Screening Guidelines in Ontario
Average risk:
Start at age 50
Stool FIT test every 2 years until age 74
Increased risk (family history):
Colonoscopy starting at age 50 or earlier (10 years before family diagnosis)
If relative diagnosed before 60 → colonoscopy every 5 years
If diagnosed after 60 → every 10 years
Meanwhile, American guidelines have already moved screening to age 45. The Canadian Cancer Society is pushing in the same direction because the epidemiology is changing.
Early-Onset Colorectal Cancer Is Increasing
This is the part people tend to underestimate. Rates of colorectal cancer are rising in younger populations:
Significant increases in those under 40
A 6.5-fold rise in ages 20–24 over two decades
Now a leading cause of cancer-related death in men aged 20–49
So no, this is no longer just a “later in life” disease.
What About Celiac Disease?
Celiac disease often raises eyebrows in this conversation. Does it increase colorectal cancer risk? Short answer: not enough to change screening guidelines.
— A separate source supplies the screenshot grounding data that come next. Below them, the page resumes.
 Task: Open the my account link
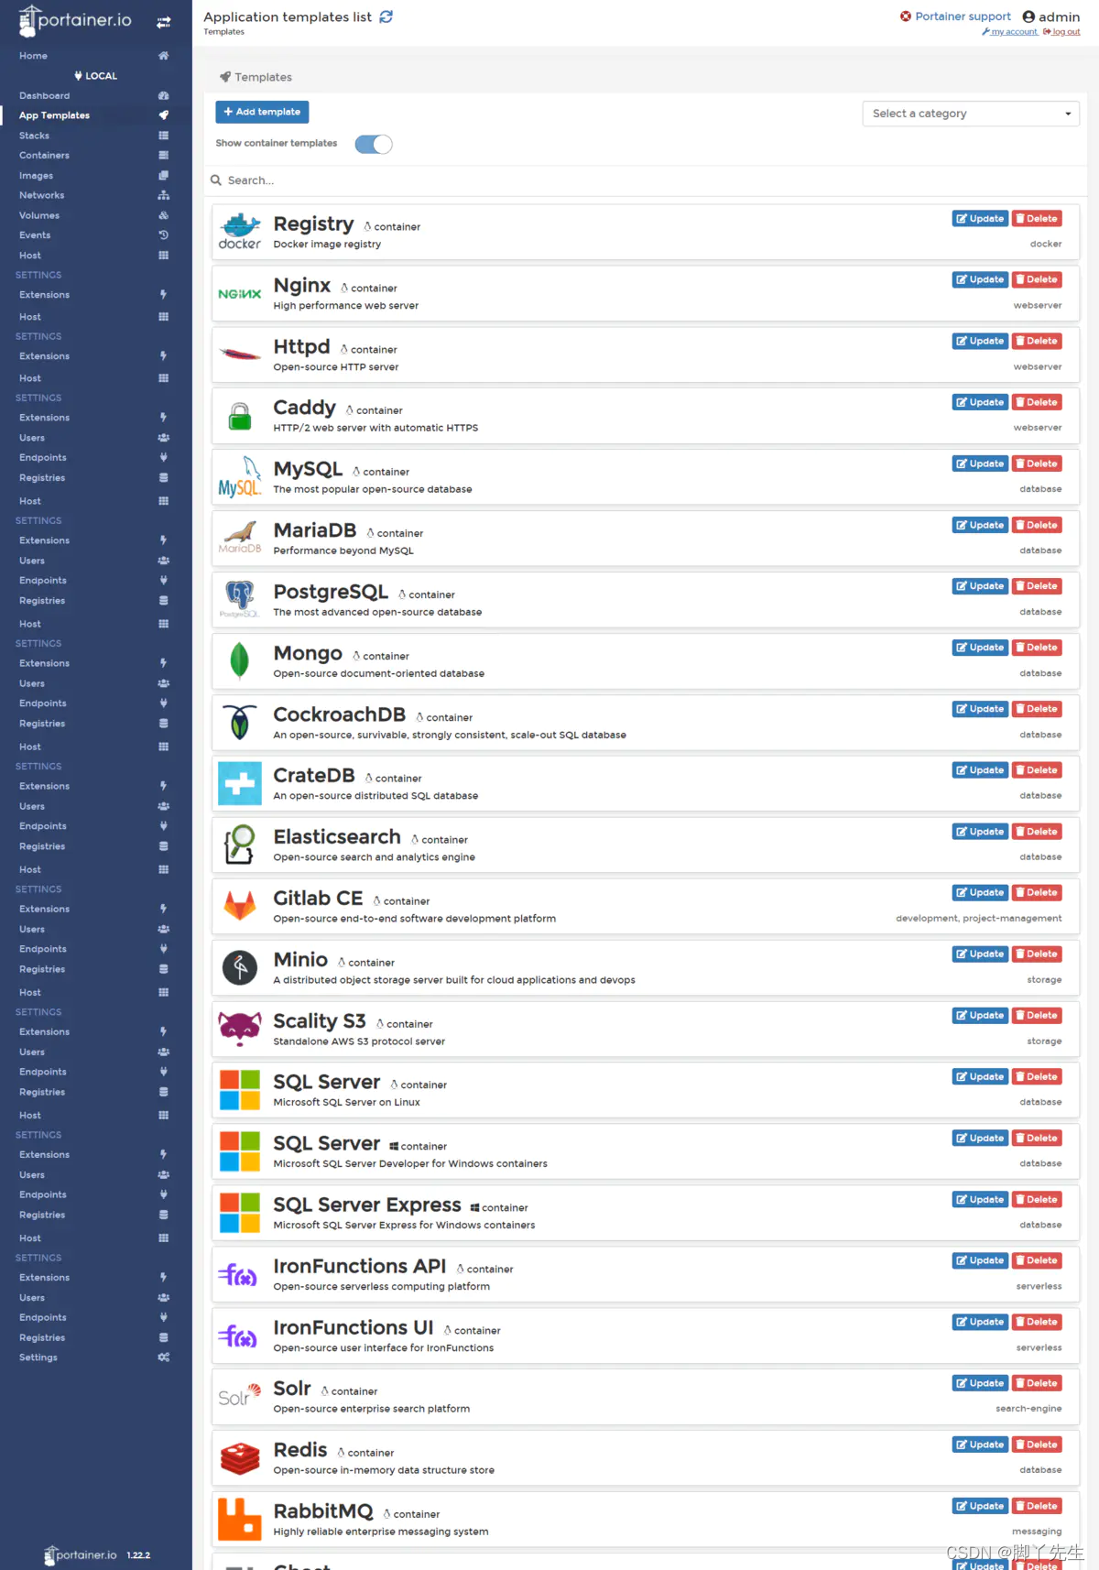pos(1010,32)
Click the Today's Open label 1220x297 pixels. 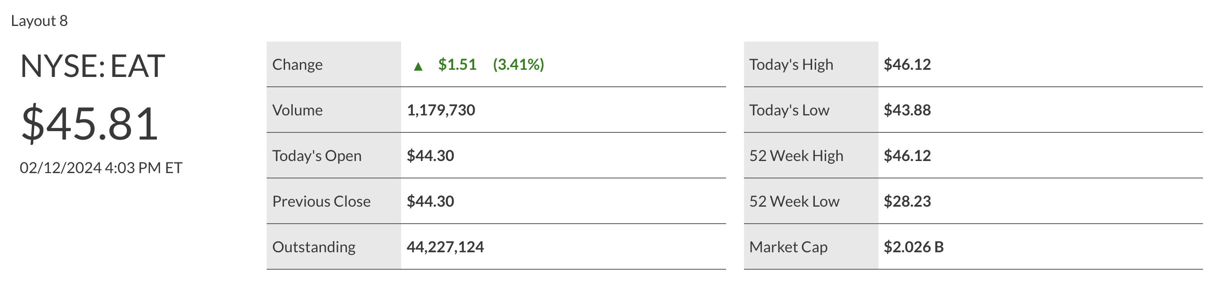(316, 156)
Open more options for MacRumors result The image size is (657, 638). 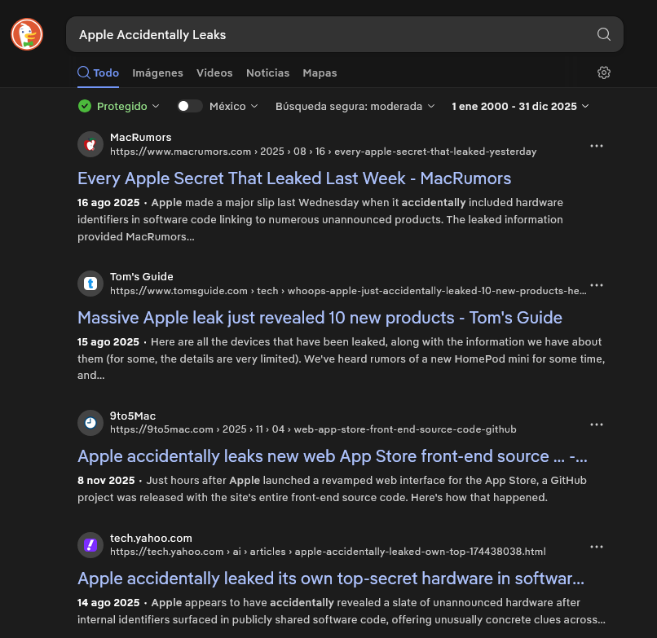[x=597, y=146]
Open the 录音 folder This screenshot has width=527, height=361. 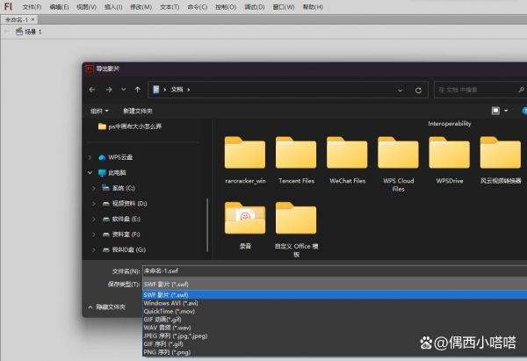pyautogui.click(x=245, y=224)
Major organizations (NCCN, USPSTF, AGA, ACG) do not classify celiac disease as an increased-risk condition for colorectal cancer. Patients follow standard screening recommendations. However, celiac disease is associated with other malignancies:
Small intestinal adenocarcinoma
Intestinal lymphoma
A Quick Note on Small Intestinal Cancers
These are less common, but worth recognizing because symptoms overlap and are often vague.
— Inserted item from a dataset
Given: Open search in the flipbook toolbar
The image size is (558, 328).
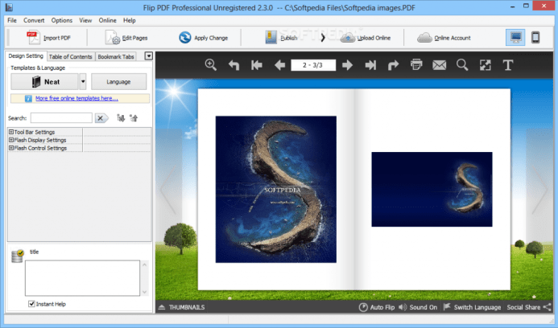Looking at the screenshot, I should coord(462,64).
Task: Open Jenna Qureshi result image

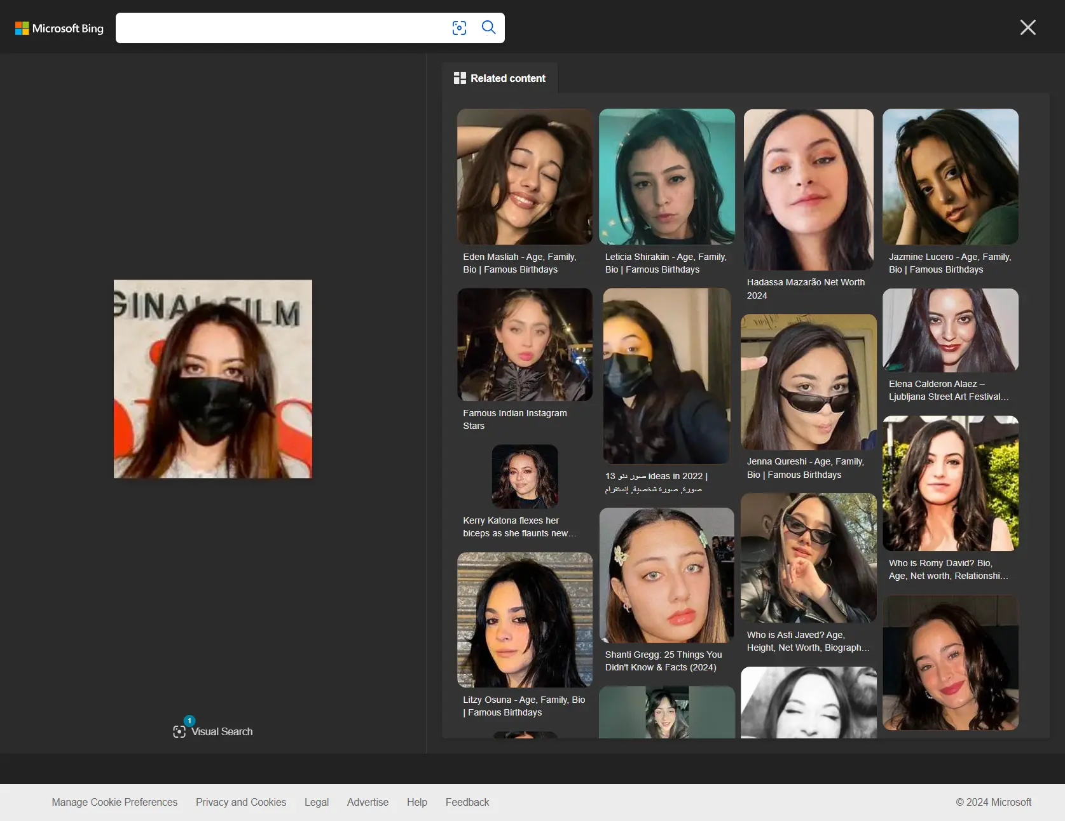Action: pos(808,382)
Small Intestinal Adenocarcinoma
Abdominal pain
Intestinal obstruction
Weight loss
Anemia / occult GI bleeding
Palpable abdominal mass
Jaundice
Intestinal Lymphoma
Abdominal pain
Weight loss
Obstruction (less common)
Perforation / acute abdomen
Diarrhea / malabsorption
Fever, night sweats
Palpable abdominal mass
Not easy to distinguish clinically. Which is why you need to be aware of them.
Inflammatory Bowel Disease (IBD) Changes the Rules Entirely
If someone has ulcerative colitis or Crohn’s colitis, they are no longer “average risk.”
Per NCCN guidelines:
Colonoscopy begins 8 years after symptom onset, regardless of age
If primary sclerosing cholangitis (PSC) is present → annual colonoscopy immediately
Surveillance intervals:
Low risk → every 2–5 years
High risk → annually
Dysplasia → tighter intervals depending on severity
Iron Deficiency: Not a Diagnosis
This is where things often go sideways in clinical practice. Iron deficiency gets treated like the problem. It isn’t. It’s a finding.
Prescribing iron without asking why someone is deficient is the medical equivalent of topping up a leaking tank and declaring victory. When ferritin is low, the real question is: Why?
Common contributors:
Chronic blood loss (including gastrointestinal bleeding from colorectal cancer)
Impaired absorption (low stomach acid, H. pylori, celiac disease)
Inflammation (hepcidin-mediated iron sequestration) -> If someone is inflamed because they have a cancer, it’s better to test ferritin, iron, transferrin saturation AND an inflammatory marker like ESR and/or CRP. Inflammation will elevate ferritin, but not because your iron levels are good.
Dietary factors
Increased demand (pregnancy, endurance training)
Medications (PPIs, antacids)
If you skip this step, you get a predictable cycle:
Temporary improvement
Relapse
Occasionally… a missed diagnosis. Including colorectal cancer.
The Takeaway (The Part People Avoid)
We tend to look for complex solutions in medicine. Sometimes the highest-yield intervention is a conversation no one wants to have. Sharing a cancer diagnosis with your family is not about fear. It’s about giving them access to data that changes outcomes. Earlier screening. Better surveillance. Real prevention. It’s not glamorous or complicated, but clinically, it matters more than most things we spend time on.